John Oldham, M.D.
Psychiatry is part of the house of medicine . Evidence for the mainstream medical nature of brain disorders is abundant and persuasive. Whether medical homes or accountable
care organizations will be effective systems of care that help recapture the art of patient-centered care, or person-centered
medicine, remains to be seen. But psychiatrists must be at the health care table as active participants, as new models of
care are hammered out.
Psychiatric patients have a right to quality treatment . In extreme situations, psychiatrists must not shy away from active intervention when clearly indicated. Physicians do not
hesitate to intervene actively when a brain disorder called epilepsy leads to a grand mal seizure, or when a toxic delirium
produces combative behavior.

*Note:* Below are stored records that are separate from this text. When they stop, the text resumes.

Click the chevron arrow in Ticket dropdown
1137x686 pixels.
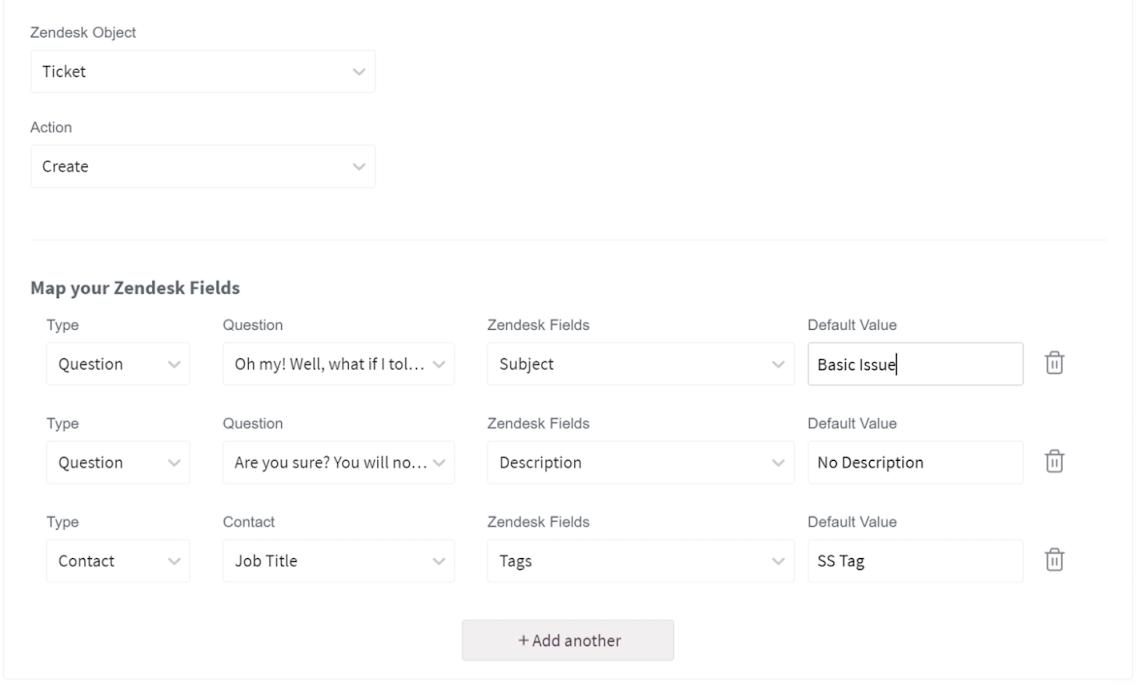359,72
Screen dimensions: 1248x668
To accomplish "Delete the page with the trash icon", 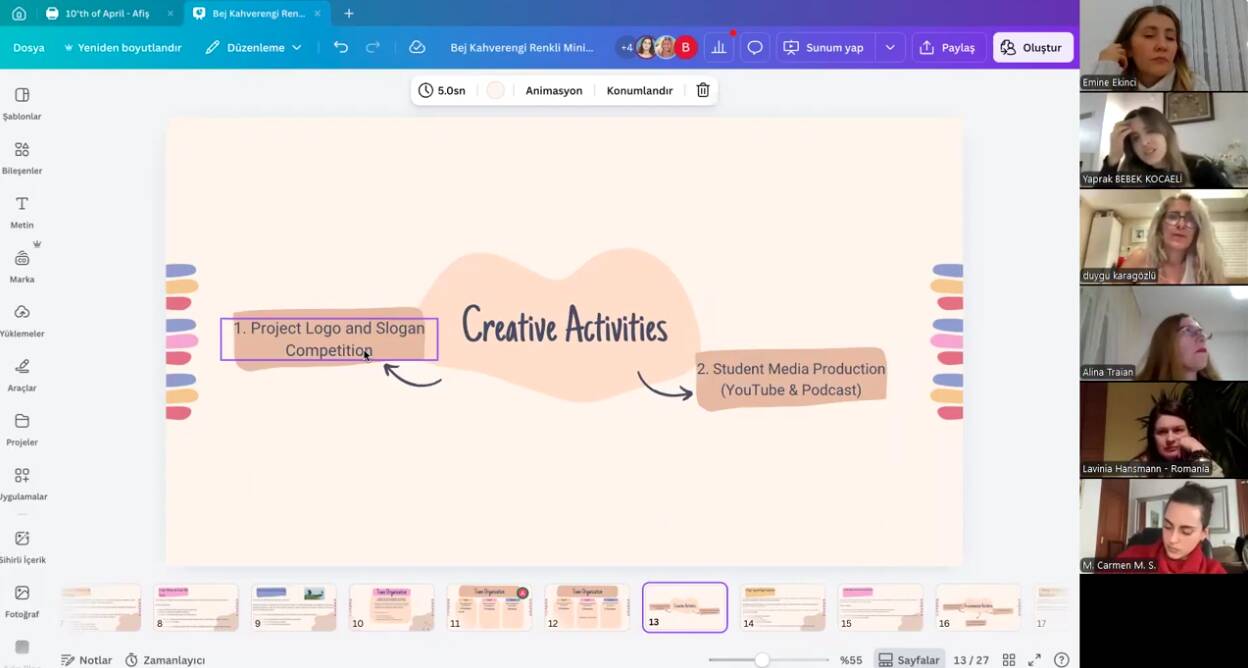I will coord(703,90).
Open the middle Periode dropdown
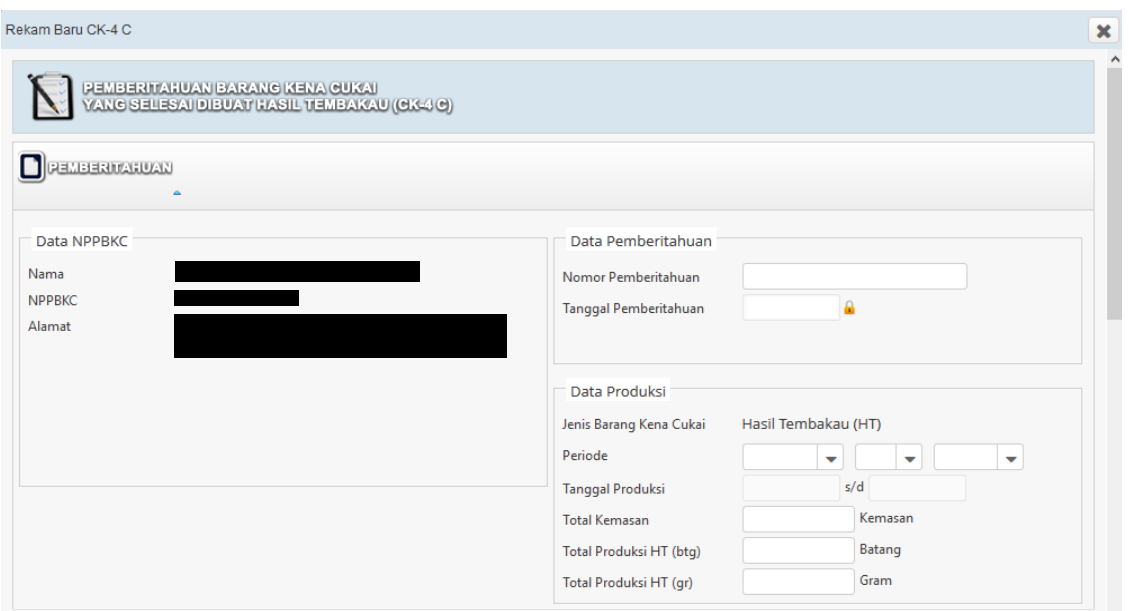1129x611 pixels. pyautogui.click(x=888, y=457)
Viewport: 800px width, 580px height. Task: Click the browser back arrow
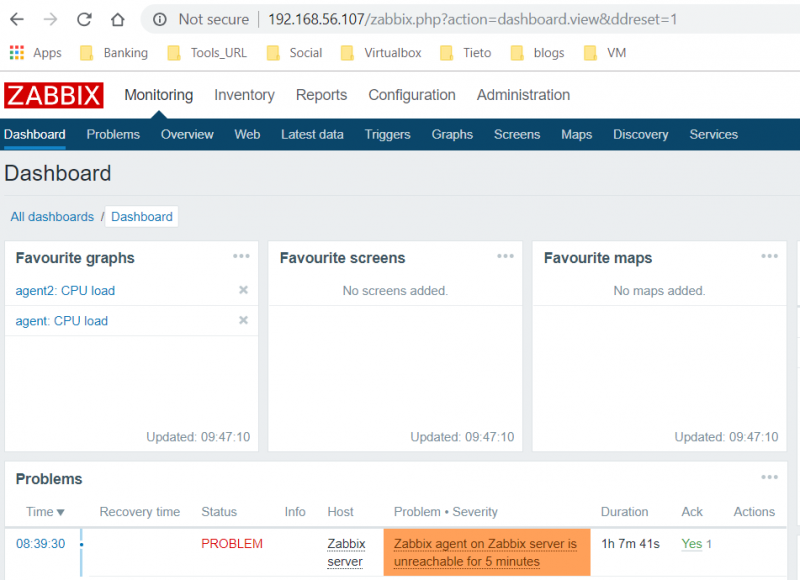(x=17, y=20)
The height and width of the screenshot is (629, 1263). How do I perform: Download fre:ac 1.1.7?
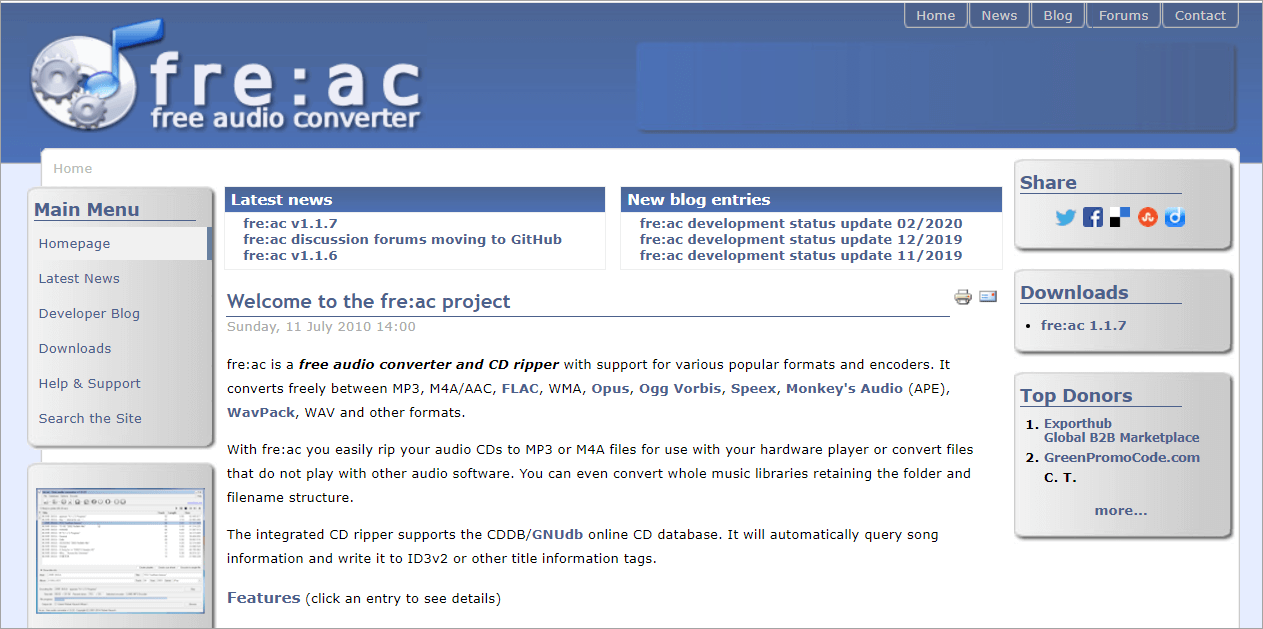(1083, 324)
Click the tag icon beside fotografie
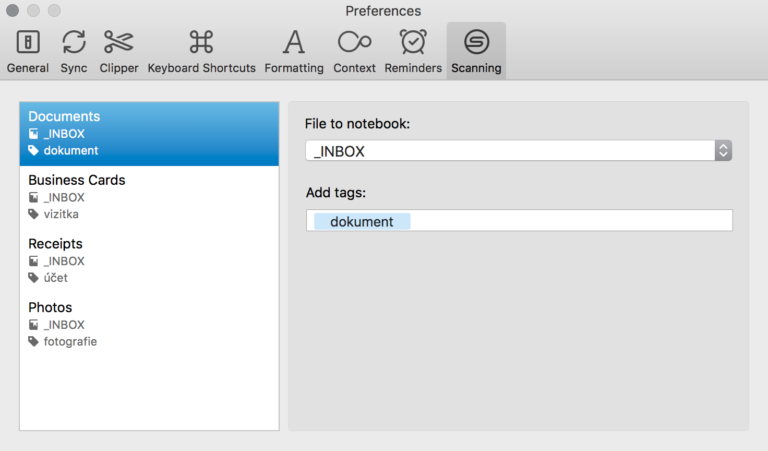Screen dimensions: 768x451 pyautogui.click(x=34, y=342)
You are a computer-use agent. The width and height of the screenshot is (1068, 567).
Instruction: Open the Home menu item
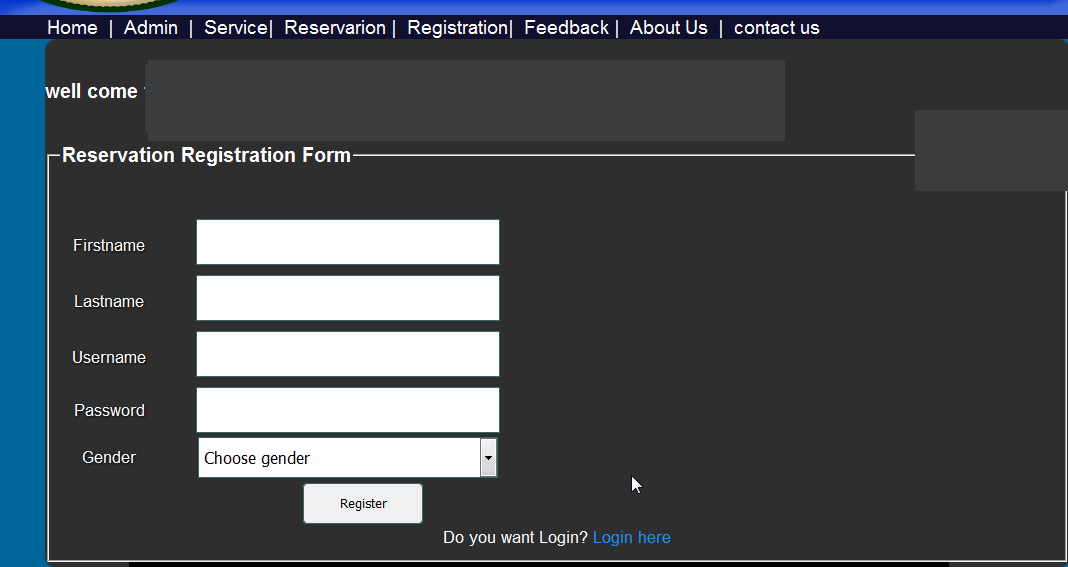72,28
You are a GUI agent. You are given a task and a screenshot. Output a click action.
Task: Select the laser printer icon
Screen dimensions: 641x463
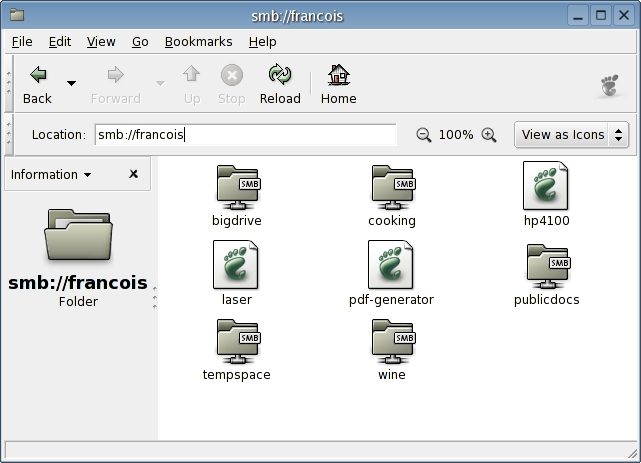point(236,266)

There are many situations in which brain disorders known as psychiatric disorders are not recognized,
and patients are blamed for "behaving badly" instead of being guided to appropriate treatment to help them overcome disruptive
or distressing illness-driven behavior.
Fragmented care is not quality care . Too many patients have suffered at the hands of wasteful, ineffective, and poorly coordinated systems of care. Patients
encounter one new treating clinician after another, and even if continuity of some kind of care is accomplished, continuity
of meaningful treatment may not be. Psychiatrists need to lobby hard in support of quality, evidence-based, integrated treatment.
Research and education provide the best blueprint for our future . There is an explosion of knowledge about the brain, generating new ways to prevent and treat brain disorders. When the economy
falters and money gets tighter, clinicians and researchers must stand side by side to defend continued support for research
that will save money in the long run and improve the lot of patients.